─── SUPPLIED DATA ───

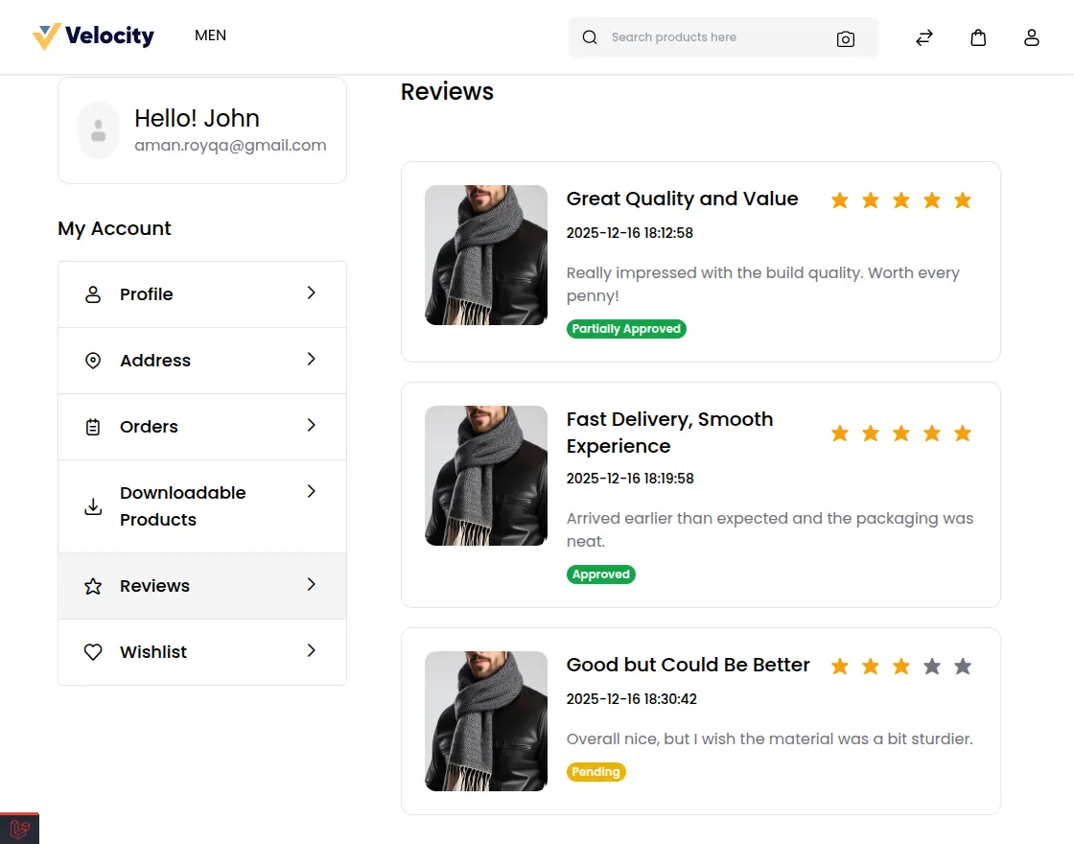This screenshot has height=844, width=1074.
Task: Click the scarf thumbnail on the first review
Action: (x=485, y=255)
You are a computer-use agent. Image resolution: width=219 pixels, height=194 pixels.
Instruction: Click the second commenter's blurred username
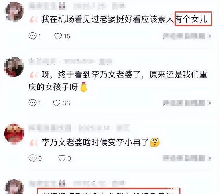(42, 61)
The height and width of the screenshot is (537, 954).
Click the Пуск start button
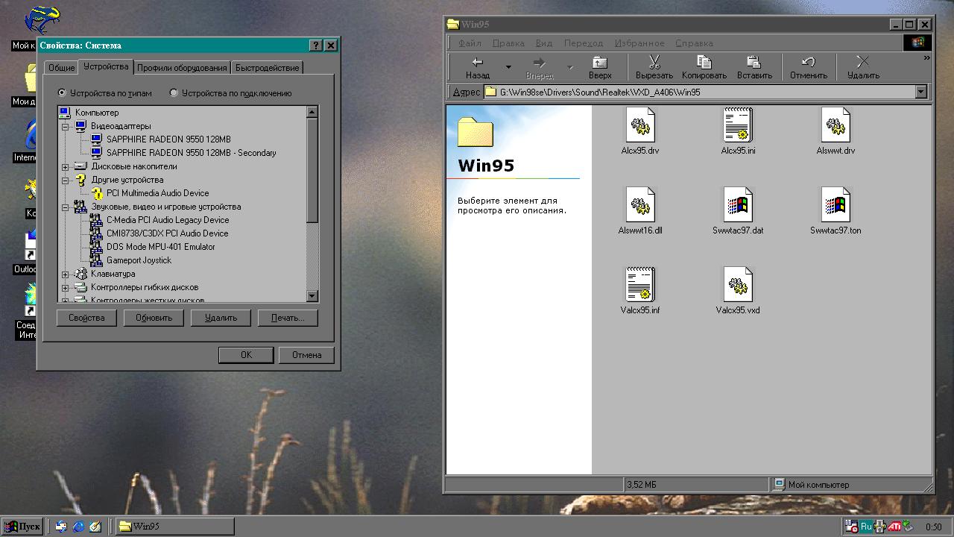pos(22,527)
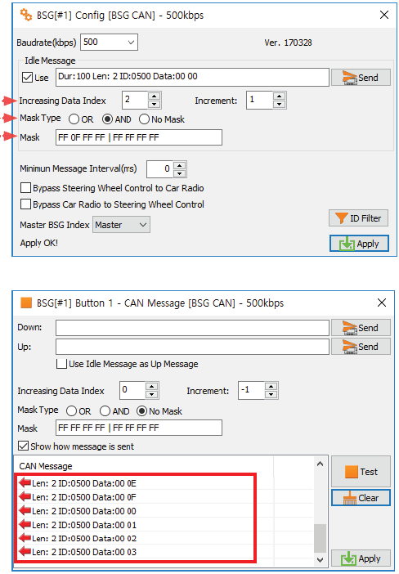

───

◆ EXERCISE OBJECTIVE
Your answer should be the lines above from the one that contains "You are a computer-use" through the last, set down exactly, with the pictures removed.

◆ REPLY
You are a computer-use agent. Image resolution: width=219 pixels, height=194 pixels.
Instruction: Click the second commenter's blurred username
(42, 61)
The height and width of the screenshot is (537, 954).
Click the Пуск start button
pos(22,527)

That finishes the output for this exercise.